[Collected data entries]
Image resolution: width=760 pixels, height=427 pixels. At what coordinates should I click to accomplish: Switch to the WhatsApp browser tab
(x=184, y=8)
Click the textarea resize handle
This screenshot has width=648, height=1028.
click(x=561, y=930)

• What is being asked:
All entries must be printed exactly, with nothing omitted.

• Written solution:
Image resolution: width=760 pixels, height=427 pixels. At what coordinates should I click to accomplish: Switch to the WhatsApp browser tab
(x=184, y=8)
Click the textarea resize handle
This screenshot has width=648, height=1028.
click(x=561, y=930)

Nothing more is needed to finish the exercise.